Dal 2020 al 2024 in totale ci sono state più di 8.327 denunce, con una media di 4,5 segnalazioni al giorno.
Il settore agricolo si conferma il più colpito dallo sfruttamento lavorativo, con il 47% delle inchieste. Sebbene la diffusione del fenomeno abbia carattere nazionale, presenta intensità diverse a seconda dell’area geografica di riferimento: al Nord emerge l’area di Asti e del Monferrato, mentre nel Centro le situazioni più gravi si registrano nel Lazio e nella Toscana, soprattutto con il fenomeno della “profughizzazione”, ossia l’impiego di richiedenti asilo e migranti vulnerabili in condizioni di forte sfruttamento.

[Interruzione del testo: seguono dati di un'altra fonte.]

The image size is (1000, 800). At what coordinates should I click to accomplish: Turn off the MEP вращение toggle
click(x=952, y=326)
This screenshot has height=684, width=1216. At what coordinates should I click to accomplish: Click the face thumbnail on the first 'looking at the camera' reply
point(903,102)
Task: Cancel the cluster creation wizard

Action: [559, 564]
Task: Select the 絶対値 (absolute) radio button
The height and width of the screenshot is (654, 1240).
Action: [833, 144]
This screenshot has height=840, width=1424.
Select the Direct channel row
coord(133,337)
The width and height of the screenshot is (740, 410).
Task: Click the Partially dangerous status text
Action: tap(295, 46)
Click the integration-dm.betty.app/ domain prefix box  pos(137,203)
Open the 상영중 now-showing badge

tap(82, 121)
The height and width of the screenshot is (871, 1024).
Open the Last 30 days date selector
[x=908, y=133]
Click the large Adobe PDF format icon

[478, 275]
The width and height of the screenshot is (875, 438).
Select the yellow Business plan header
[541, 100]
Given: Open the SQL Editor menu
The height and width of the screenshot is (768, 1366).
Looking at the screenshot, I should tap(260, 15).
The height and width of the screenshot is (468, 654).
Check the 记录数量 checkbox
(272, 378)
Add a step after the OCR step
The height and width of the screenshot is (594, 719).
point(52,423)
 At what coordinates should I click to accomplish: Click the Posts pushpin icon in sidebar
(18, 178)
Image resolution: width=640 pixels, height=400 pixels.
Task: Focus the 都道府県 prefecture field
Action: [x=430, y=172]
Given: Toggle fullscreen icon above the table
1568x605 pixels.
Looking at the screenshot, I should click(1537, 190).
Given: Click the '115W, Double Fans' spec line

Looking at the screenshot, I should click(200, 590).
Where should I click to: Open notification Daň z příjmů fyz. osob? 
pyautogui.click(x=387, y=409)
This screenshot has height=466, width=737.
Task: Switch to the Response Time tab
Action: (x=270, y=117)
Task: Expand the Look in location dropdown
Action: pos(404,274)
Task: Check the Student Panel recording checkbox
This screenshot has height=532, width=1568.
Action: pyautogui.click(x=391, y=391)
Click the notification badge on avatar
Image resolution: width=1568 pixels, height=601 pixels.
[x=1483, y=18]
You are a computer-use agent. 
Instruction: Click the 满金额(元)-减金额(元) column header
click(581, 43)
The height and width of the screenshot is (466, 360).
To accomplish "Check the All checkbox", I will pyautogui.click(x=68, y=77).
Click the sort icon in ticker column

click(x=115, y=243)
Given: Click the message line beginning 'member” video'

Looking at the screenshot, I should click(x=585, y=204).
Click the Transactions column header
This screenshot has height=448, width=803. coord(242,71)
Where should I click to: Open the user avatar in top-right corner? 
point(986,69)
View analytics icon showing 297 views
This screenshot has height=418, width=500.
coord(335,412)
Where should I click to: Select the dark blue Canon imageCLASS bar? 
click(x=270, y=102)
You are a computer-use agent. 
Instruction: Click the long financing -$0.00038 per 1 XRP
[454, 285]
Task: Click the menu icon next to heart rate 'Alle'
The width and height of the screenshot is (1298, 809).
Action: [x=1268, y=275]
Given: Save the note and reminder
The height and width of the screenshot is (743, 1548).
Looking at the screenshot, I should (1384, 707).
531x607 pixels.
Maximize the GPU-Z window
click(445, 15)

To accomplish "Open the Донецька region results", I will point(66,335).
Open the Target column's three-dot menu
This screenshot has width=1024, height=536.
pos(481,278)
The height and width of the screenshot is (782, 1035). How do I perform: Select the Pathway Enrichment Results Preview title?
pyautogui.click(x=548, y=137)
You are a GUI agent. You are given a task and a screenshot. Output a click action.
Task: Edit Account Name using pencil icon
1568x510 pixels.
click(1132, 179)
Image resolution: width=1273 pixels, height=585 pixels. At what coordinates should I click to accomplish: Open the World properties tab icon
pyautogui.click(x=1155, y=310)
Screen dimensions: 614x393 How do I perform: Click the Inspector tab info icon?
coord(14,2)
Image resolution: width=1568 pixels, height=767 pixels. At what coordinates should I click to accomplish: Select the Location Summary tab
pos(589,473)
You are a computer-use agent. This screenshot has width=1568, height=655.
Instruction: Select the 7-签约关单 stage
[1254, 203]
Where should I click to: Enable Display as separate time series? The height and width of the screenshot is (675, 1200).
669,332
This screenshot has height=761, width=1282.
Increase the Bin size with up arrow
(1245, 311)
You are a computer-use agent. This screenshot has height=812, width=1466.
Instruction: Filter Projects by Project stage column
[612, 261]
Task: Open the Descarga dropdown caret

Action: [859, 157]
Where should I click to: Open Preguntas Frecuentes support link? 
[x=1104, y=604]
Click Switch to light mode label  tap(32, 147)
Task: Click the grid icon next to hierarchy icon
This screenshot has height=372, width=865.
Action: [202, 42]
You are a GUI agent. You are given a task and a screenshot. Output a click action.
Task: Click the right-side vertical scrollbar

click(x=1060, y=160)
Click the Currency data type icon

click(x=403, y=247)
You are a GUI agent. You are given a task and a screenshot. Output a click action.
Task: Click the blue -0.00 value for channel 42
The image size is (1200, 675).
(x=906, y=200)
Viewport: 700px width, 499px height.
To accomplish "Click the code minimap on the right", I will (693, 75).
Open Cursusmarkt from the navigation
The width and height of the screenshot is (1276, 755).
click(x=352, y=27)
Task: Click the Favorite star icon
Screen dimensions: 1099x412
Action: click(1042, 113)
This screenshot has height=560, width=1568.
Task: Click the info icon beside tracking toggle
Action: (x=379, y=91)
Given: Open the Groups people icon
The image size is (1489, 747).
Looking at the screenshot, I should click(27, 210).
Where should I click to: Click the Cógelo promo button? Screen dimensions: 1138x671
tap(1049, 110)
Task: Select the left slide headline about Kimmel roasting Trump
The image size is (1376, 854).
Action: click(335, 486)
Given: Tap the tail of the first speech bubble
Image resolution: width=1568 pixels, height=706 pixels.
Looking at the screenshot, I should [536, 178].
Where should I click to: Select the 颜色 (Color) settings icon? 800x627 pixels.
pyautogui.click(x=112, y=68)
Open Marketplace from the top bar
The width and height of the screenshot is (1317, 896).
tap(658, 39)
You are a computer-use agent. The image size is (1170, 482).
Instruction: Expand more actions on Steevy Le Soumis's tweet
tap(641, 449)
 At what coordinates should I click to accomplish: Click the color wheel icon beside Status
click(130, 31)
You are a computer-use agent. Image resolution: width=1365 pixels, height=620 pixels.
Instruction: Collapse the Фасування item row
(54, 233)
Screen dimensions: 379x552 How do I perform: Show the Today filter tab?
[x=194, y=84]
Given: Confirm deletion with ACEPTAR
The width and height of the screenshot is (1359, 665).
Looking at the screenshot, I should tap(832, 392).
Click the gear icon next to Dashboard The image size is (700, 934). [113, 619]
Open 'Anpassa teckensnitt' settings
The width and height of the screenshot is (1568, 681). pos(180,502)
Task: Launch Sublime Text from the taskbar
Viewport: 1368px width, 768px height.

In generale la situazione è più grave al Sud, in particolare nelle province di Ragusa e Foggia, dove sono più frequenti forme di caporalato e intermediazione illecita, anche tramite cooperative fittizie o aziende create per aggirare le norme.
Le vittime sono prevalentemente cittadini di Paesi terzi, che risultano nell’86% dei casi analizzati, a conferma di come la precarietà dello status giuridico aumenti la vulnerabilità.
@sergionazzaro , giornalista e studioso di caporalato e tratta migratoria, ha spiegato a Scomodo come «il caporalato è diffuso in qualsiasi settore, e che lo sfruttamento lavorativo in qualsiasi campo è un dato di fatto, dato anche dai bassi salari che esistono in Italia. C’è un sistema economico-criminale che vuole “risparmiare” sulle spalle di coloro che lavorano, ed è più diffuso di quanto si creda. C’è veramente bisogno di un nuovo tipo di visione di insieme e non immaginare che certi temi toccano solo certe località, certe regioni e soprattutto certe categorie lavorative”.